[Diabetes mellitus and bladder function. What should be considered?]
- PMID: 14668981
- DOI: 10.1007/s00120-003-0456-7
[Diabetes mellitus and bladder function. What should be considered?]
Abstract
Increasing prevalence of diabetes mellitus and rising patient life expectancy are causing an accumulation of urologic late complications-despite or due to steadily improving medical health care. The prevalence of diabetic cystopathy (impaired bladder sensation, increased bladder capacity, sometimes accompanied by voiding difficulties and residual urine) is 25% in non-insulin-dependent diabetics and 48% in insulin-dependent diabetics. Autonomic and peripheral neuropathy lead to detrusor hyposensitivity, and chronic overstretching of the bladder causes myogenic detrusor hypocontractility.
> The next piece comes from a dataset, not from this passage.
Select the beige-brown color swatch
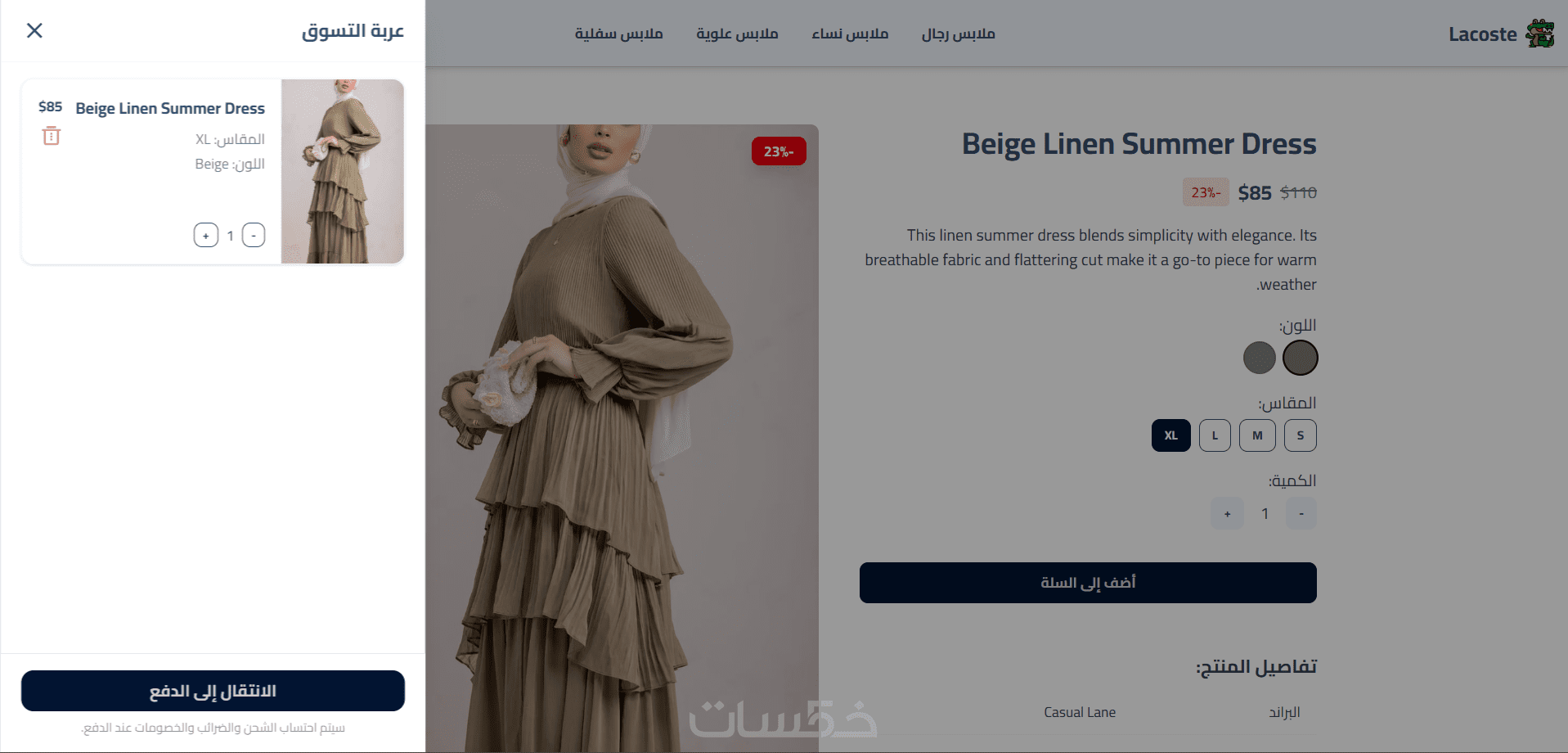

Since diabetic cystopathy often develops insidiously and asymptomatically, prevention of secondary complications such as recurrent urinary tract infections, vesicorenal reflux, nephrolithiasis, and pyelonephritis requires the urologist's full attention as well as early and repeated urodynamic diagnostics. Comorbidities can lead to a variety of urodynamic findings. Therapeutic options are generally conservative (timed voiding, micturition training, CIC, pharmacotherapy) and should be part of an integrated interdisciplinary health care approach since undiscovered complications involving non-urologic organ systems create a higher long-term socioeconomic burden than preventive support provided by other specialists.